TASK REQUIREMENTS: From the entries below, copy every line holding the word "agent".

SUPPLIED DATA:
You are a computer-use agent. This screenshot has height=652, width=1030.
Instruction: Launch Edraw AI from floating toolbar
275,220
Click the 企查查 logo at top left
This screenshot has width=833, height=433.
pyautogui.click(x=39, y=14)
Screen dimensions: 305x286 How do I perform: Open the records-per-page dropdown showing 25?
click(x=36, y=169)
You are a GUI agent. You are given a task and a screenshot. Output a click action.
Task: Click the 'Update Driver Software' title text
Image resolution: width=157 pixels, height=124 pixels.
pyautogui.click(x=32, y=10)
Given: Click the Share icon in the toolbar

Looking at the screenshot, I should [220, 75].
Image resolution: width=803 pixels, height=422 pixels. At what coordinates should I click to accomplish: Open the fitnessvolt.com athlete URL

--

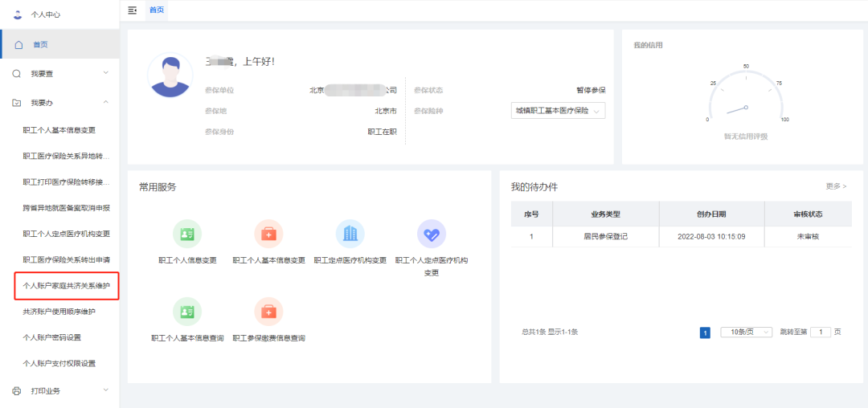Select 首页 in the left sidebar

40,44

ANSWER SECTION:
You are a computer-use agent. This screenshot has height=652, width=1030.
You are a GUI agent. You are given a task and a screenshot. Output a click action.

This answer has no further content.